What makes this market distinctive is the gap between headline figures and economic reality. Two offers carrying the same 50,000 € gross annual salary can represent substantially different situations once actual working hours, variable pay, training benefits, and applicable collective agreement are factored in. This article draws on data from APEC (the French executive employment agency, 2025 edition, covering 111 professional families) and guidance from the CSOEC (Ordre des experts-comptables, the French Institute of Chartered Accountants) to provide a usable analytical framework for managing partners, HR leads, and candidates evaluating their options.
In brief. In 2026, Paris-region gross annual salaries range from 32,000-38,000 € for entry-level staff to 100,000 € and above for equity partners. Variable pay represents 5-20% of total package depending on seniority. Regional firms typically pay 15-25% below Paris-equivalent rates. The strategic challenge for firms is not simply the pay scale but the legibility of the overall package.
What does a compensation package look like in a French accounting or audit firm?#
A package in a French cabinet is structured across three levels.
The fixed gross annual salary is the negotiated base. Most advisory and accounting firms are covered by the Syntec collective bargaining agreement (IDCC 1486, administered by Syntec Conseil), which sets minimum coefficient-based pay floors. Market practice in Paris sits well above those floors for most grades. Some firms, particularly those focused on statutory audit, fall under the collective agreement specific to chartered accountants and statutory auditors.
Variable pay encompasses several mechanisms: individual performance bonuses (billing rate, business development, delivery quality), a collective year-end bonus, and — for firms with more than 50 employees or voluntary agreements — profit-sharing (intéressement) or mandatory profit-sharing (participation). At manager level and above, dividends or a share of firm profits may form a significant component once equity is held.
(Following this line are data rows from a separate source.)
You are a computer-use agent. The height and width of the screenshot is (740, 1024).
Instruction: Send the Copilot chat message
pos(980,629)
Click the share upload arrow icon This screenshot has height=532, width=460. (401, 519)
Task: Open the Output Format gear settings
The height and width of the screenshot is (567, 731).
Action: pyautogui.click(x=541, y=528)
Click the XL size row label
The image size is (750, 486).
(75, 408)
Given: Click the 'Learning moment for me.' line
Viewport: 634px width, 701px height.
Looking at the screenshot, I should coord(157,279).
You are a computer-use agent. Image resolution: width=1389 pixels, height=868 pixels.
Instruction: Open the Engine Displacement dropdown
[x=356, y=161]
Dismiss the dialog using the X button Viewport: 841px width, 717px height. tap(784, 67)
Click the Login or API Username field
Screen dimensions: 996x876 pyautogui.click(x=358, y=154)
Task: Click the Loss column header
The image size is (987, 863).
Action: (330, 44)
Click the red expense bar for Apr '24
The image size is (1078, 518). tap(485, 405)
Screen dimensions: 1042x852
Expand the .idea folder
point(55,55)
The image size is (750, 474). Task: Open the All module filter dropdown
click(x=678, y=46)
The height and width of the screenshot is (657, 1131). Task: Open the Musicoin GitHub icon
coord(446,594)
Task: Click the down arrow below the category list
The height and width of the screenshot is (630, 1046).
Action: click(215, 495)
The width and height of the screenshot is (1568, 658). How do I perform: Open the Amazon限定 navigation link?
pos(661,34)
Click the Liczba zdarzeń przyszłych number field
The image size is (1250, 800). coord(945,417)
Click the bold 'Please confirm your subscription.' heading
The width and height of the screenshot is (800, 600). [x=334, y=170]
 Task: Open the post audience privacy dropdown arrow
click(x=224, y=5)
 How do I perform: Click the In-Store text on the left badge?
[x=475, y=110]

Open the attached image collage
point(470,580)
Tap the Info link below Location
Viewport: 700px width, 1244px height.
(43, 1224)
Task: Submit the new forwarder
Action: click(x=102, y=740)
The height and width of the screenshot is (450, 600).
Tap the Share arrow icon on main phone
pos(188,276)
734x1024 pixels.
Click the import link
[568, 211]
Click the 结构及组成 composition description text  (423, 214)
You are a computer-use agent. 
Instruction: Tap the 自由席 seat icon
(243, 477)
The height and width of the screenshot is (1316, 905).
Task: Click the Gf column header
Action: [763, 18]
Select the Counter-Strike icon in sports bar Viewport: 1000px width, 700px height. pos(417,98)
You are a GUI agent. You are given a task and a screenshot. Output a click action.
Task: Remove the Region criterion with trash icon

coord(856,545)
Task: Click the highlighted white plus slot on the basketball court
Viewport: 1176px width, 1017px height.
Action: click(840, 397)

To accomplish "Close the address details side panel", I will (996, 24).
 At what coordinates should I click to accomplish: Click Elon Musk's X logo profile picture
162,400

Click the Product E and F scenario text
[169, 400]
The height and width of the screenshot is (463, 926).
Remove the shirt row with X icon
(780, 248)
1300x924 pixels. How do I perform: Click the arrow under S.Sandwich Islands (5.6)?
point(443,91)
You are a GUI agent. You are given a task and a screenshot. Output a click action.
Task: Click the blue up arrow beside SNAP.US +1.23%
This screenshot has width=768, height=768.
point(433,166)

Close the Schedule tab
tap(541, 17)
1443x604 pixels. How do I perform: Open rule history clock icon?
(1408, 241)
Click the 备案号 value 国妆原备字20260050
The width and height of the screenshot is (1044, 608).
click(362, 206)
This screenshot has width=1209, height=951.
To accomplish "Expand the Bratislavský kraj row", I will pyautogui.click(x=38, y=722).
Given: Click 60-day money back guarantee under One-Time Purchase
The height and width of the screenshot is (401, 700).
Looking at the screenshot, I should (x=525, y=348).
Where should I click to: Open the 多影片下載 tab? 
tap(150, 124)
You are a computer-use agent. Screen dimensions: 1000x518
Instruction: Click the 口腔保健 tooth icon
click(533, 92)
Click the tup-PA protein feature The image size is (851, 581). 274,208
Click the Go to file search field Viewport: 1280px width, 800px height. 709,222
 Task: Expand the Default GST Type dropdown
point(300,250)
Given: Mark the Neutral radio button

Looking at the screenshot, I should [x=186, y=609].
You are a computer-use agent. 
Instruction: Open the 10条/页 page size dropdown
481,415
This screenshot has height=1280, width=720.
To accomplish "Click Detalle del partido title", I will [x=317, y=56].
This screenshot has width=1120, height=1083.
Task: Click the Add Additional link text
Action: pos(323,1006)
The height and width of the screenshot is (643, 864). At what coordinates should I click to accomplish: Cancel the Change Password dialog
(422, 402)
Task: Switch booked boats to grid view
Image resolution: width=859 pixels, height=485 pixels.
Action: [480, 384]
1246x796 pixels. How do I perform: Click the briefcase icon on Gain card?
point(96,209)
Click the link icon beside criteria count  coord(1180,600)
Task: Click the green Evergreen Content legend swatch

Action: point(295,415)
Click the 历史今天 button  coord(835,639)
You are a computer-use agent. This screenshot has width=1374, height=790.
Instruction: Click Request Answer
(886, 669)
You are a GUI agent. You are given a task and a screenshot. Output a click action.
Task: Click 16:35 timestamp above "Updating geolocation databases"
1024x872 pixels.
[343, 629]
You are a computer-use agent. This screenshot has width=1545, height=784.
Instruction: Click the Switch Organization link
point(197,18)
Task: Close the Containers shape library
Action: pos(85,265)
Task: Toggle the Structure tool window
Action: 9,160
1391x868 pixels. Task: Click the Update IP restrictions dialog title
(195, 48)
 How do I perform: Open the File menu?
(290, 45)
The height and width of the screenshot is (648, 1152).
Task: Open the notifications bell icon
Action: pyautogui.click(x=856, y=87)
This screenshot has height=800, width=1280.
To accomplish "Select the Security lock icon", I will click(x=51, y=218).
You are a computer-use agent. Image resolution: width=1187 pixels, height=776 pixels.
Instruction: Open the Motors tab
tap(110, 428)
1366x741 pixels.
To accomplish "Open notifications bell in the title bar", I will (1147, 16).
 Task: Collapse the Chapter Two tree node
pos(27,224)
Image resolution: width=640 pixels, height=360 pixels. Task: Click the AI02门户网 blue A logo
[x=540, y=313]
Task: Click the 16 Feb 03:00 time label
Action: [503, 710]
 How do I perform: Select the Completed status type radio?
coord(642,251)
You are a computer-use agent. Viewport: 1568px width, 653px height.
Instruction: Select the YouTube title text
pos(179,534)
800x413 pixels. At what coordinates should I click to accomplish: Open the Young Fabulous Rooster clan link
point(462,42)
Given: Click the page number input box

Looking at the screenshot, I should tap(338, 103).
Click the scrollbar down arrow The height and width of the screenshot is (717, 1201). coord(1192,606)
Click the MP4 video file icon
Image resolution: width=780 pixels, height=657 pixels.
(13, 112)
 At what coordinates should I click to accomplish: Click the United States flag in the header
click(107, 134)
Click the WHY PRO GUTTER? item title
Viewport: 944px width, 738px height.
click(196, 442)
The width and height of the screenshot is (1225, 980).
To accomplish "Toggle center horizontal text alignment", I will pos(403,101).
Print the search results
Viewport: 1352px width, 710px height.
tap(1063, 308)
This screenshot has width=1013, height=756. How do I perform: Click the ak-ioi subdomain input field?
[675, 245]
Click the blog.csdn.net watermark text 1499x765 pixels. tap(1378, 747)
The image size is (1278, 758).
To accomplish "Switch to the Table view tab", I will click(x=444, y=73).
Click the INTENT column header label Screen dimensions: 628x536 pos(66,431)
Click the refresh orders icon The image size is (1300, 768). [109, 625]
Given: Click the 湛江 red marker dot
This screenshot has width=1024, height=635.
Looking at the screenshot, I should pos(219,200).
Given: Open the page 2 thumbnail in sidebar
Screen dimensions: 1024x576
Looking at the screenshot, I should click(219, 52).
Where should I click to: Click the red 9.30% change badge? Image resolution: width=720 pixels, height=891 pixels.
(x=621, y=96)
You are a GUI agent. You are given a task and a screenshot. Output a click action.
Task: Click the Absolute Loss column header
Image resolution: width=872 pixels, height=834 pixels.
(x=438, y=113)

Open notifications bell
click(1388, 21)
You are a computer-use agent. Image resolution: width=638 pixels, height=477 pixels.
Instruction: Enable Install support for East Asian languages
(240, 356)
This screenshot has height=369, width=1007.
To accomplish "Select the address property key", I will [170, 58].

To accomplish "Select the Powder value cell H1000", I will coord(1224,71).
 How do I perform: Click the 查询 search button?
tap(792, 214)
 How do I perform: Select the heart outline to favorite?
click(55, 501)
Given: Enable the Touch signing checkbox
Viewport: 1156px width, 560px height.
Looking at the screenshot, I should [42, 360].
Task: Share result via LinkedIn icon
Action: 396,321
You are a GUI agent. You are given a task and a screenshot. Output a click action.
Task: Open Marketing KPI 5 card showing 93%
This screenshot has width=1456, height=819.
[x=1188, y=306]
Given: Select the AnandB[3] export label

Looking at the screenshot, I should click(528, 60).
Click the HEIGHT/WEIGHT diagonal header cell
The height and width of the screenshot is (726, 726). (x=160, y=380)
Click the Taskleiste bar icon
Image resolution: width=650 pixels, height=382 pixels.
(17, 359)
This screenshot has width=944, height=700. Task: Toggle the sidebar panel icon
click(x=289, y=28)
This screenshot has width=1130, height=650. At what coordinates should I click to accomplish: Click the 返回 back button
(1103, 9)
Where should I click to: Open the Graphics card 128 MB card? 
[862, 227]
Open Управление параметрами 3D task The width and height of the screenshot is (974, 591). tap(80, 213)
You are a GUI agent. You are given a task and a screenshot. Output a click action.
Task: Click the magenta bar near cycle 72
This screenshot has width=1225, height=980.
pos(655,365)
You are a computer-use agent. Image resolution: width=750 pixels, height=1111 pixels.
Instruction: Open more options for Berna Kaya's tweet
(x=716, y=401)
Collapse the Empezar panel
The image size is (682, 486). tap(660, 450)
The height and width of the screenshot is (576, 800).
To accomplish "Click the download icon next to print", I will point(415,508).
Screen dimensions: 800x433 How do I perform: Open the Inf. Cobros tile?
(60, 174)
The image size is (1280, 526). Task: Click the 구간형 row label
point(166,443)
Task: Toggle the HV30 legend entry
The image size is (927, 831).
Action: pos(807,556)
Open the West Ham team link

Peripheral benefits — mutuelle (health insurance top-up), prévoyance (disability and death cover), company car or mileage allowance, training budget covering DSCG or DEC qualifications (the two-stage French chartered accountant pathway) or international certifications such as IFRS or ACCA, remote working entitlements, additional RTT days, and meal allowances during assignments — represent the third layer. Their economic value is frequently underweighted in cross-firm comparisons.
What are the salary benchmarks by grade in French firms?#
The following table summarises APEC 2025 data for the Paris region.
| Grade | Experience | Gross Annual Range (Paris, 2025) |
|---|---|---|
| Entry-level staff (collaborateur débutant) | 0-2 years | 32,000 - 38,000 € |
| Confirmed staff (collaborateur confirmé) | 3-5 years | 38,000 - 48,000 € |
| Senior | 5-8 years | 45,000 - 60,000 € |
| Manager | 8+ years | 55,000 - 70,000 € |
| Senior manager / Engagement director | — | 75,000 - 95,000 € |
| Partner / Associé | — | 100,000 € and above |
Source: APEC, Étude des rémunérations 2025, 111 professional families. Indicative ranges, Paris Île-de-France region.
For a graduate entering a firm after a master's degree in accounting (master CCA) or mid-way through the DSCG qualification process, the entry salary in regional firms tends to sit between 32,000 and 35,000 €. Paris and Big 4 equivalents typically open between 35,000 and 38,000 €. The differential between an independent mid-size firm and an international network is less pronounced at entry level than it is at senior and manager grades.
How does salary progression work across grades?#
Salary growth in French firms follows a stepped rather than linear pattern. For a confirmed staff member, progression runs at roughly 5-10% per year during the first three years, contingent on performance metrics: billable hours achievement, file quality, and growing autonomy on client engagements.
The most significant step occurs at promotion to manager: a 15-25% increase at this transition is common, reflecting the integration of supervision responsibilities, direct client management, and contribution to business development. Beyond that point, progression becomes more closely tied to contribution to firm profitability than to a seniority scale.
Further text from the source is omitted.